The Equality and Human Rights Commission has published a guide called ‘Your Home Care and Human Rights’. It explains the community care and HRA obligations of local authorities and the standards required of care providers very simply and clearly, and will be of great value to advocates and social workers in helping people understand how the system of home care works and what their rights are.

‘The state of health care and adult social care in England: An overview of key themes in care in 2011/12’ CQC, November 2012

This comprehensive report contains a wealth of facts, figures, analysis, and examples of good and bad practice in health and social care. By way of example, we note:

  • More than 400,000 people in England live in residential care, 1.1 million receive care at home, and around 5 million care for a relative or friend.
  • As at 31 March 2012, there were 13,134 residential care homes with 247,824 beds registered in England and 4672 nursing homes with 215,463 beds.
  • An estimated 45% of care home places are self-funded.
  • 83% of councils have set their threshold for eligibility for state-funded care at ‘substantial’ (compared to 70% in 2008/9). 2% set it at ‘critical’.

The CQC provide a special focus on restrictive practices in mental health and mental capacity from at p.102ff of the report. In relation to the deprivation of liberty safeguards, it states (at p.103) that:

"All care homes and hospitals in England must apply for authorisation if they propose to deprive someone of their liberty by, for example: keeping them locked in; physically restraining them; placing them under high levels of supervision; forcibly giving them medicines; or preventing them from seeing relatives and friends.
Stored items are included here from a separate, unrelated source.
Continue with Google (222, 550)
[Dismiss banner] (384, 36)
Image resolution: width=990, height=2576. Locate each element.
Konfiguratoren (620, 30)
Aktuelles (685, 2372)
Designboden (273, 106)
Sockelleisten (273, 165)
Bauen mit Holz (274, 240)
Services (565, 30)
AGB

A number of concerns about restrictive practices were identified, including:

  • Restraint: Inspectors found it difficult to identify from patient records how often, and for how long, restraint was used and what actually happened during the restraint, which raised questions about such decisions are accounted for and monitored.
  • Seclusion and segregation: Safeguards were not always implemented and an interesting range of terms was used to describe circumstances in which people might effectively be detained in seclusion: "Nursed in his room", "Placed in the low-stimulus area for a sustained period" or "Chose to be in the safe-care suite."
  • Blanket rules: Typically, blanket rules related to access to communal rooms, kitchens, the person’s own bedroom (whether locking them out of their bedroom during the day, or insisting on a general and often early bedtime), and gardens and outdoor space. There were also rules in some settings about when a patient or resident might have a drink or a snack, or go for a cigarette. This happened in all types of care setting. In some settings, staff members told people that their takeaway meal, or outing, would not be allowed as a punishment for certain behaviour.
  • Lack of understanding of the Mental Health Act 1983: for example, informal or voluntary patients were subject to de facto detention with little consideration whether their deprived was deprived.